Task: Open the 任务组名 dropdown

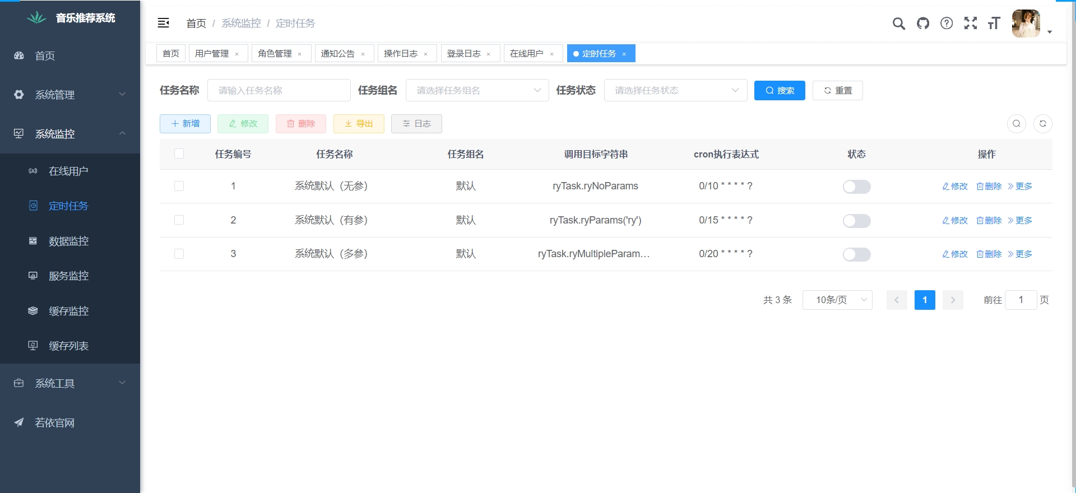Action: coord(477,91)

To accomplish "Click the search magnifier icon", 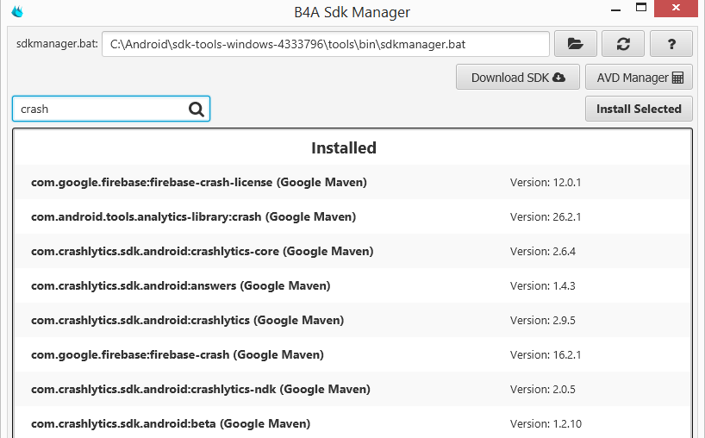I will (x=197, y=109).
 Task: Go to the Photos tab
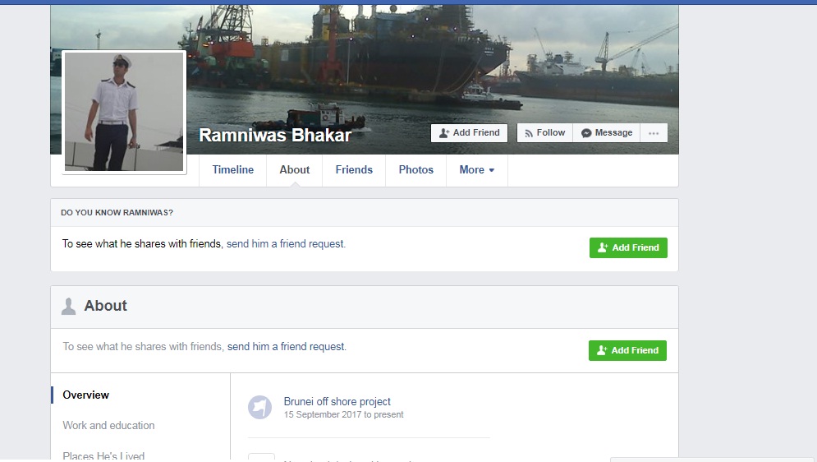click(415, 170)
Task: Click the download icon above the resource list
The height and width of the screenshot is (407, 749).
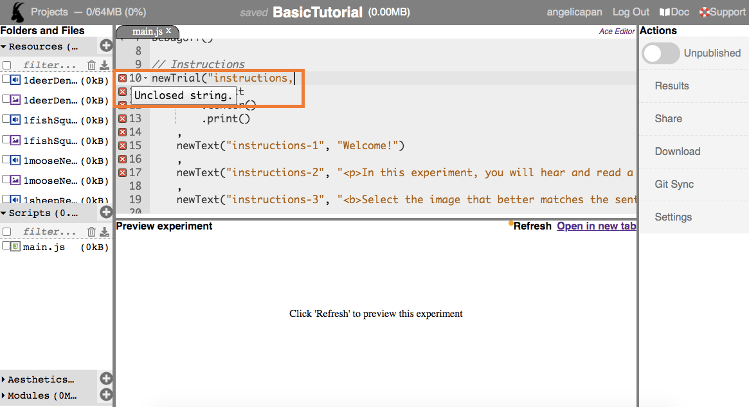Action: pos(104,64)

-- -- --

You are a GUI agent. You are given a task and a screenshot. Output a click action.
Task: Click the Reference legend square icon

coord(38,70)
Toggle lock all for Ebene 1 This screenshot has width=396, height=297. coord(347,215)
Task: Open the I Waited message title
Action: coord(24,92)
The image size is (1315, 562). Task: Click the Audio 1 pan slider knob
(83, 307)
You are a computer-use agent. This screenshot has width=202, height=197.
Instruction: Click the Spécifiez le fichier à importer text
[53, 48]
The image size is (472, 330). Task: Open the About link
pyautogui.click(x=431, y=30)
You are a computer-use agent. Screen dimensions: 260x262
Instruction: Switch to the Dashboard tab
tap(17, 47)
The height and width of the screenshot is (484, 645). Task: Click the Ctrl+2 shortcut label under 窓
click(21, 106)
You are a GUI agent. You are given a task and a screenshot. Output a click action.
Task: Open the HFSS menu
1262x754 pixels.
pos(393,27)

-- -- --

▶ [Directions for this task]: The answer must be every line of the entries that includes the word "computer".

▶ [Solution to this exercise]:
You are a computer-use agent. This screenshot has width=202, height=197.
You are a computer-use agent. Screen dimensions: 260x262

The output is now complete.